There was no statistically significant change in IOPs immediately after induction (18.6 ± 1.9; P0 = 0.9), and 5 min after tracheal intubation (17.4 ± 1.8; P = 0.6) in comparison to the values before induction (19.5 ± 2.2) in the treatment group. Comparison between treatment IOP values in the treatment group revealed no significant differences (P ≥ 0.9).

There is a tendency for a systolic blood pressure decreasing effect in treatment group when comparing values with recorded values prior to induction, The mean ± SD values before induction, immediately after induction and at 5 min after tracheal intubation were 131.0 ± 6.3, 128.5 ± 4.0 (P = 0.9), and 122.3 ± 4.6 (P = 0.2) respectively.

In both groups, the recorded values for IOP and systolic blood pressure at 15 min after intubation showed statistically significant decrease (P < 0.05).

Discussion

This study evaluated the effects of oral gabapentin on IOP changes following tracheal intubation in dogs. At clinically useful doses (10–60 mg/kg), maximum blood levels, reached within 1–3 h after peroral administration [11, 12].

This information helps to explain our results in which oral gabapentin significantly prevent the increase in IOP associated with endotracheal intubation. These findings were similar to a previous study in humans which documented gabapentin as a useful adjuvant in order to prevent an increase in the IOP in response to tracheal intubation [10].

The baseline values of IOP observed prior to treatment in the dogs presented in this study were similar to those reported in normal dogs [13, 14].

The exact mode of action of gabapentin in decreasing IOP in dogs is unclear. Several mechanisms have been proposed to explain gabapentin modulation of IOP in humans. Intraocular blood volume is determined by arterial inflow, venous outflow, and tone of the intraocular vasculature.
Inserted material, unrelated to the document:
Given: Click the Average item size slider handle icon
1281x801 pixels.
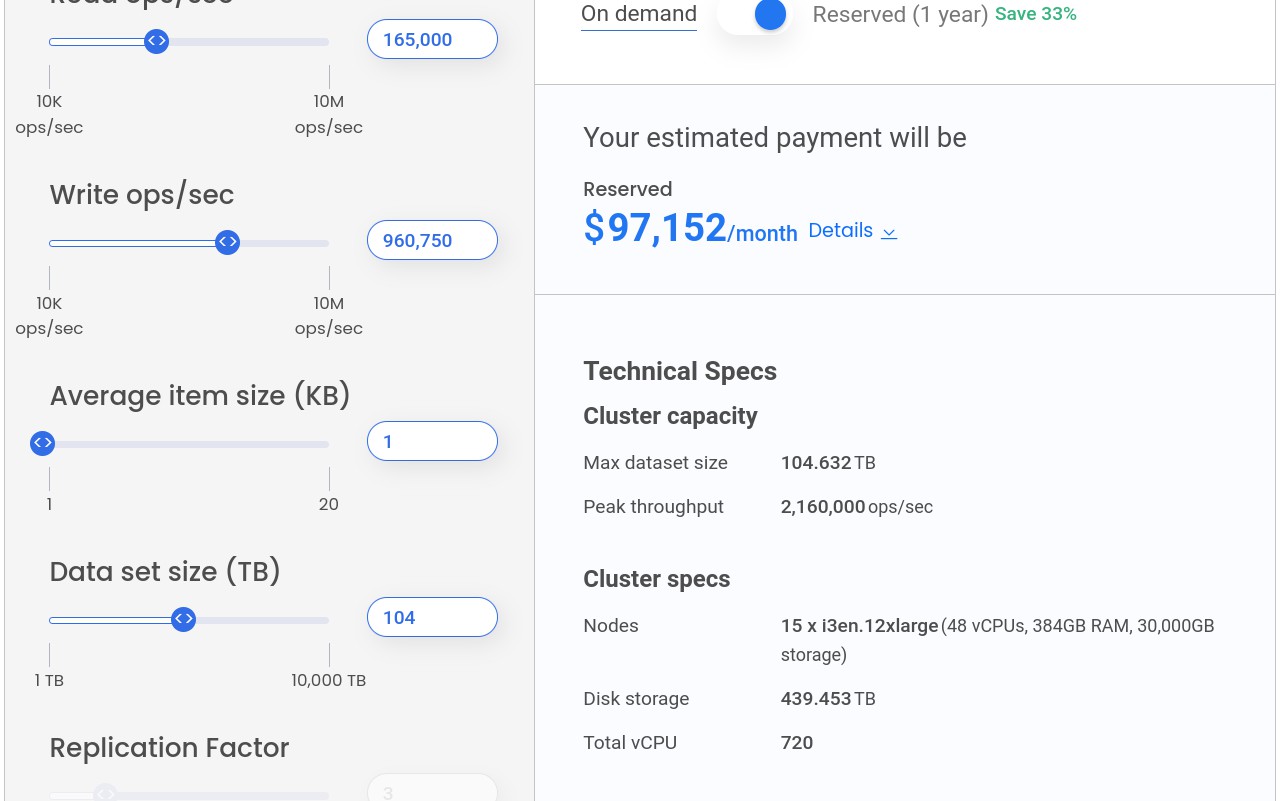Looking at the screenshot, I should point(42,442).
These variations in intraocular blood volume modify the IOP [4]. It could be suggested that the possible relaxing effects of gabapentin on the ciliary muscle by inhibiting membrane voltage-gated calcium channels, (acting in a manner similar to calcium channel blockers) might lead to the attenuation of the IOP by improving the flow of aqueous humour through the canal of Schlemm [10, 15].

In the present study, post-treatment IOP measurements were compared with baseline and negative control group IOPs. In this investigation, the control group was considered to allow proper evaluation the effects of time, anesthesia, and intubation as variables on IOP readings.

An interesting finding in this study was a significant effect of gabapentin on blood pressure. In the present work, we found a statistically significant decrease in systolic blood pressure 5 min after intubation, when compared with baseline values.

Our findings are in agreement with previous studies in humans which showed that gabapentin attenuated blood pressure increase following tracheal intubation by its inhibitory effects on membrane voltage-gated calcium channels [15, 16].

In fact, the success of an ophthalmic surgery may depend on control of IOP before, during and after the procedure. Anesthetic management should minimize changes, specifically an increase in IOP over the entire anesthetic period.

Maintaining an IOP within or below reference range throughout general anesthesia is essential for certain ocular diseases. For example, corneal lesions that approach full thickness require delicate handling and control of IOP to avoid inadvertent perforation prior to and during surgery. Corneal perforations, particularly those that result in iris prolapse, have a notably worse prognosis for preservation of vision postoperatively [17, 18]. Therefore; exploring safer treatment for abrupt increase of IOP in dogs undergoing ocular surgery is warranted.

Conclusions

Based on the findings of this study, preanesthetic oral administration of gabapentin significantly prevents an increase in the IOP associated with tracheal intubation in dogs anesthetized with propofol. As gabapentin appears to be useful drug in attenuation of increased IOP associated with intubation, its administration can be reliably advised when performing ocular procedures in dogs with deep ulcer or laceration in which increased IOP may result in ocular complications, such as perforation of the globe.